**Page extract**
━━━━━━━━

He feels guilty, too. Landau doesn’t really believe in his own survival, or understand it. He says simply, “I avoided them and stayed out of the front row, if I wasn’t able to crouch in a corner somewhere. I just didn’t want to attract attention and hoped through fate, through some invisible entity and sheer luck, to escape my own murder.
Did I in fact succeed? Doubt still eats at me today. Others around me died because they were killed; I died because no one noticed me. Is there any difference?” He tells his new wife she is lucky – because although she lost her parents like he did, she has pictures of them. He has none and can no longer envision his mother’s face, which fills him with an empty longing.
His new wife is his only sanctuary; she showers him with unconditional love and allows him to time travel when he feels he must, never complaining about his perpetual disorientation. She helps him with their children when he feels misguided. She loves him.
H.G. Adler died in 1988. He was born in Prague, the son of an assimilated German- speaking father named Emil who was a bookbinder; his mother, Alice, was a dancer. In 1941, Adler was sent to a labor camp in Bohemia to work on a railroad; he spent two years in Theresienstadt, was then sent to Auschwitz, then to another labor camp near Buchenwald. His first wife was a doctor who helped him stay alive in Theresienstadt. She chose to go to the gas chambers with her mother so her mother would not have to die alone – an act of morality and bravery of which Landau remained in awe for his entire life.
But this act left him alone – until he found a second wife in England, who had arrived from Prague before the war. She eventually gave birth to their only child, Jeremy.

━━━━━━━━

**Given data**
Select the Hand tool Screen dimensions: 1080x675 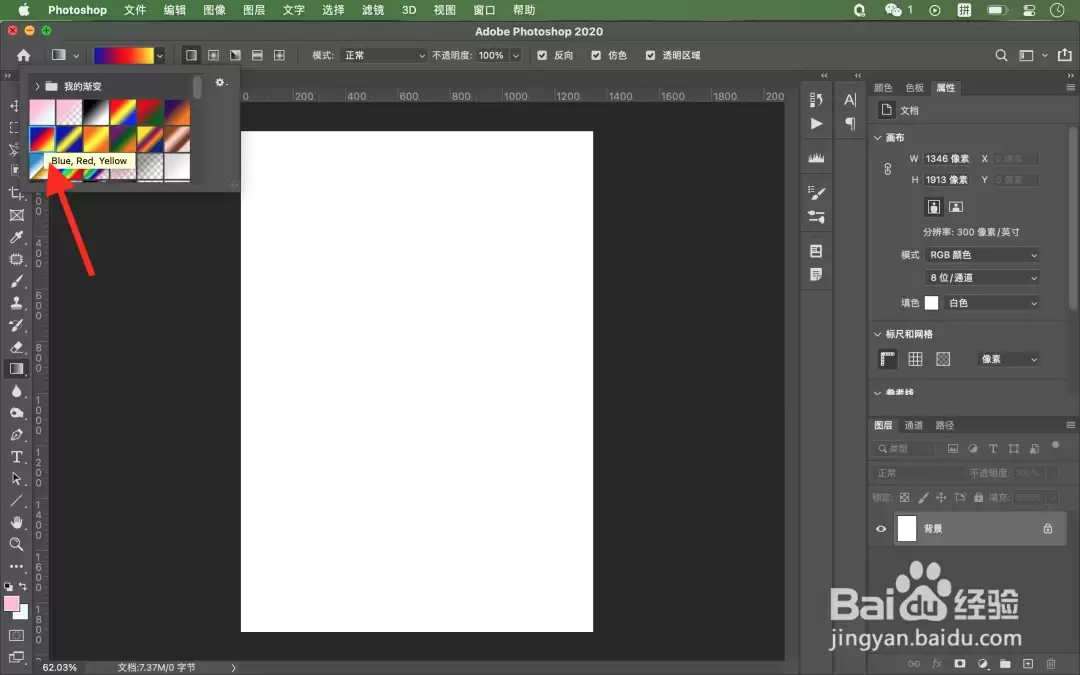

━━━━━━━━

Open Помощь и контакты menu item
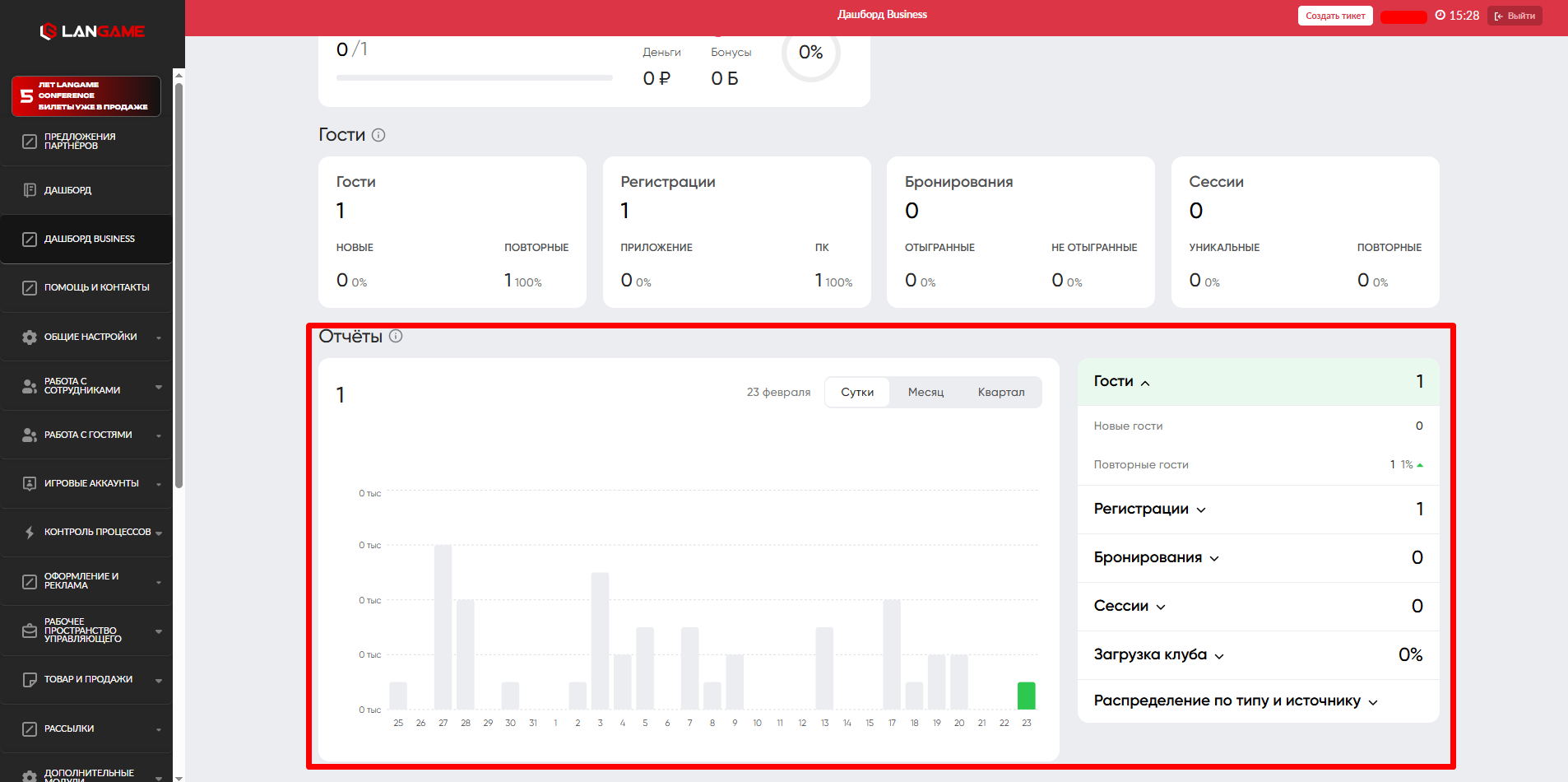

━━━━━━━━

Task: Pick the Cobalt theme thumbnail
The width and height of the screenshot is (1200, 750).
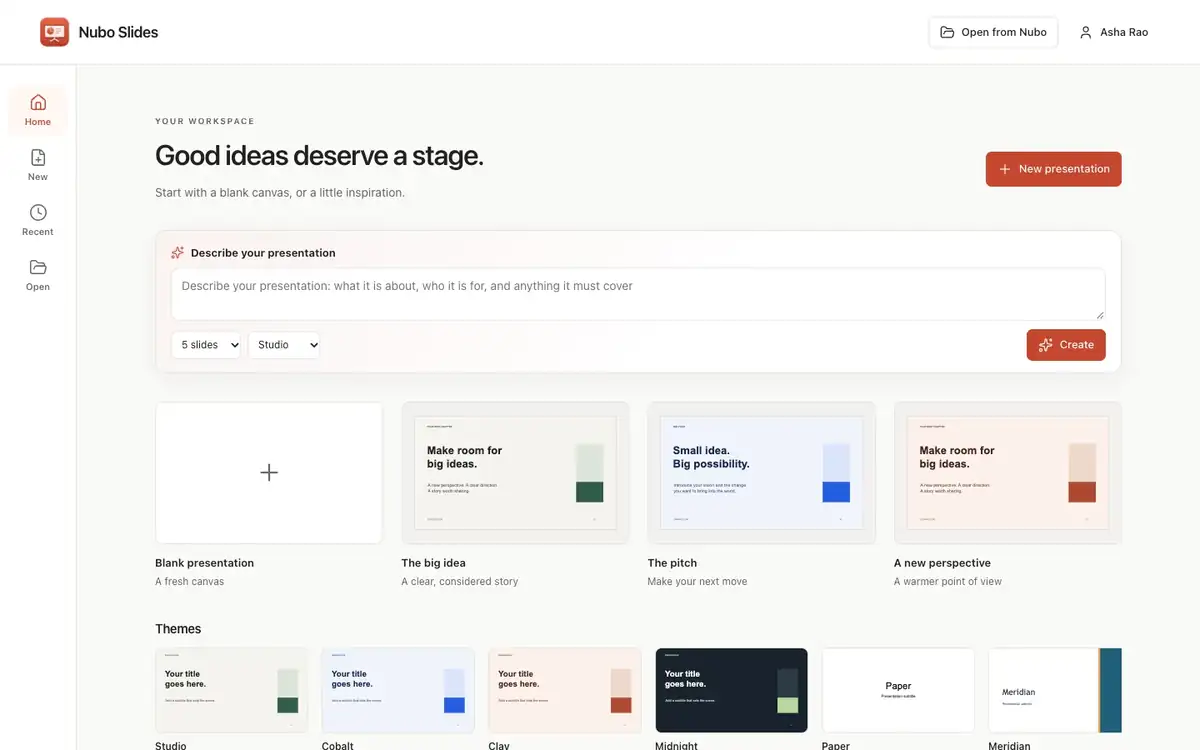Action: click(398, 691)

━━━━━━━━

**Task prompt**
Pick up the passage on Landau and H.G. Adler after its last sentence and carry it forward. The lines shown are not needed for what comes next.

**Exercise response**
So why don’t we know more about Adler? His body of work includes 26 novels and several works of nonfiction, including a monograph on Theresienstadt that became recognized as the most detailed and reliable description of the camp’s design and operation, used as evidence in German courts after the war as proof of the Final Solution.
Is there something about his writing that unnerves us? Does he destabilize the narratives we have become accustomed to about the Holocaust, and those who have survived? His work is masterful and utterly unique. This is not Elie Wiesel or Yoram Kaniuk, but an entirely different creation.
Adler was a man who suffered greatly, but never looked for God – or salvation, redemption or revenge. Nor did he fake forgiveness. He doesn’t present himself as any sort of heroic figure.
Instead, he shows us how he is forced to live in two universes always, the past and present. If he attempted to integrate them it would be fatal for him; each universe is essential to his shaky survival.
There could be tender moments with his new beloved wife and son, but the ghosts and nightmares of the past would always hover nearby... and the invisibility of his mother’s face.